Multisystem TB Sequelae Diagnosed with Precision Using EBUS and Successfully Treated
PACE Hospitals Pulmonologist team successfully carried out an EBUS-guided FNAC (Fine Needle Aspiration Cytology) on a 22-year-old female patient suffering from a non-resolving pneumonia in the right upper lobe, mediastinal lymphadenopathy, a history of old disseminated tuberculosis, and acyanotic congenital heart disease.
Chief Complaints
A 22-year-old female patient presented for evaluation of non-resolving pneumonia affecting the right upper lobe at
PACE Hospitals, Hitech City, Hyderabad.
Medical History
The patient was asymptomatic. However, during follow-up, non-resolving
pneumonia was detected in the right upper lobe.
On Examination
The patient had a history of disseminated tuberculosis involving the abdominal, pulmonary, and skeletal systems, for which she completed a six-month course of anti-tubercular therapy (ATT). She also had a history of moderate anaemia and received one unit of packed red blood cells (PRBC) transfusion. There is no known history of drug or food allergies, nor any previous episodes of ATT-induced hepatitis. The patient has received two doses of the COVID-19 vaccine.

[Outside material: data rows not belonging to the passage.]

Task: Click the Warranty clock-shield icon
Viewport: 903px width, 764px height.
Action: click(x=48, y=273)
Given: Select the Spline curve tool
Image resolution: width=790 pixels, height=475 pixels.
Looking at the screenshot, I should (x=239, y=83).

Her menstrual cycles are regular, occurring every 30 days and lasting for five days with normal flow. She does not experience dysmenorrhea and reports occasional leucorrhea. Her last menstrual period (LMP) occurred in mid-February.

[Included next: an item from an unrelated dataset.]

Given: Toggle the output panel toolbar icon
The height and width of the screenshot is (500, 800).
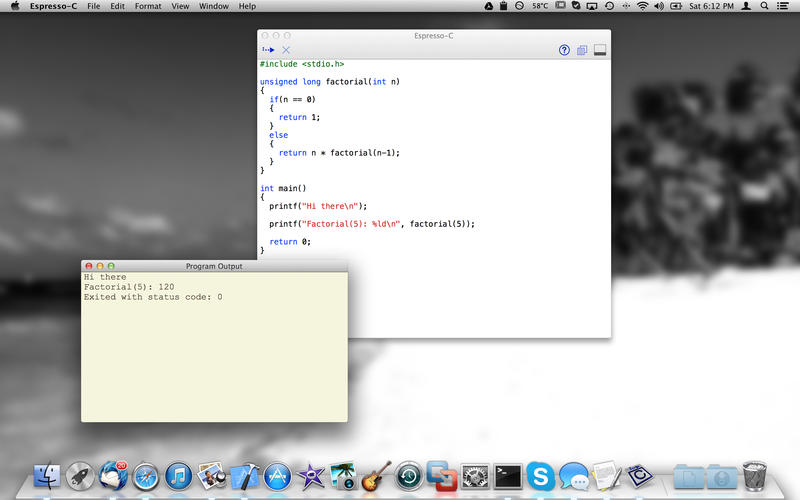Looking at the screenshot, I should point(600,50).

The patient does not have a history of hypertension, diabetes, or thyroid disorders. She has a known heart condition called acyanotic congenital heart disease, specifically patent ductus arteriosus (PDA), where she was born with a small hole in her heart's blood vessels, which usually closes shortly after birth but has remained open in her case.

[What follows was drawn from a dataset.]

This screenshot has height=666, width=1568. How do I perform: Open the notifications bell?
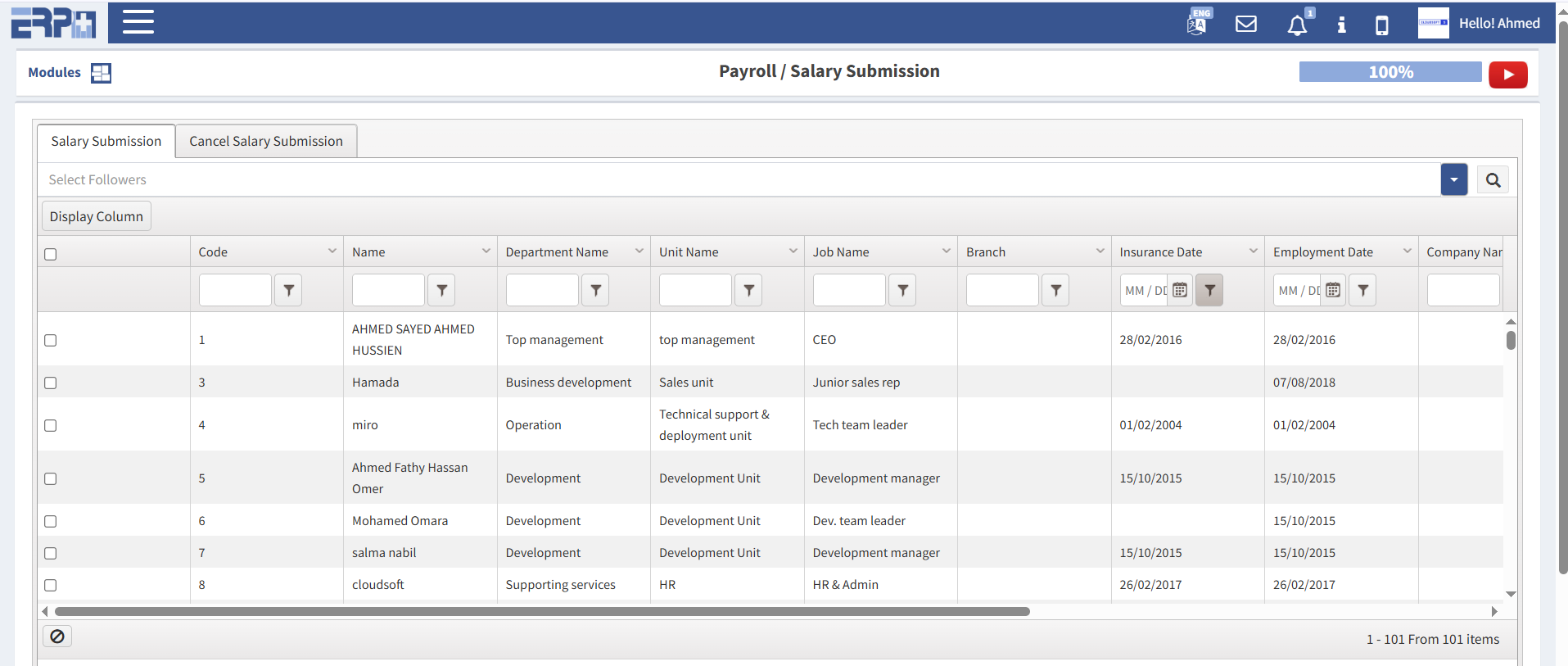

Fortunately, this condition doesn't cause a lack of oxygen in the blood, and it is being managed with a conservative approach, meaning no immediate surgery is needed. Additionally, she has no history of COVID-19 infection.
Diagnosis
Upon admission to PACE Hospitals, the patient’s vital signs were stable. General examination revealed that she was conscious and oriented, with no signs of respiratory distress. There was no tenderness over the paranasal sinuses, and no evidence of peripheral lymphadenopathy. The posterior pharyngeal wall appeared normal. Cardiovascular examination showed normal S1 and S2 heart sounds. On chest examination, bilateral vesicular breath sounds (VBS) were noted. Abdominal examination revealed a soft abdomen with positive shifting dullness (PSD+).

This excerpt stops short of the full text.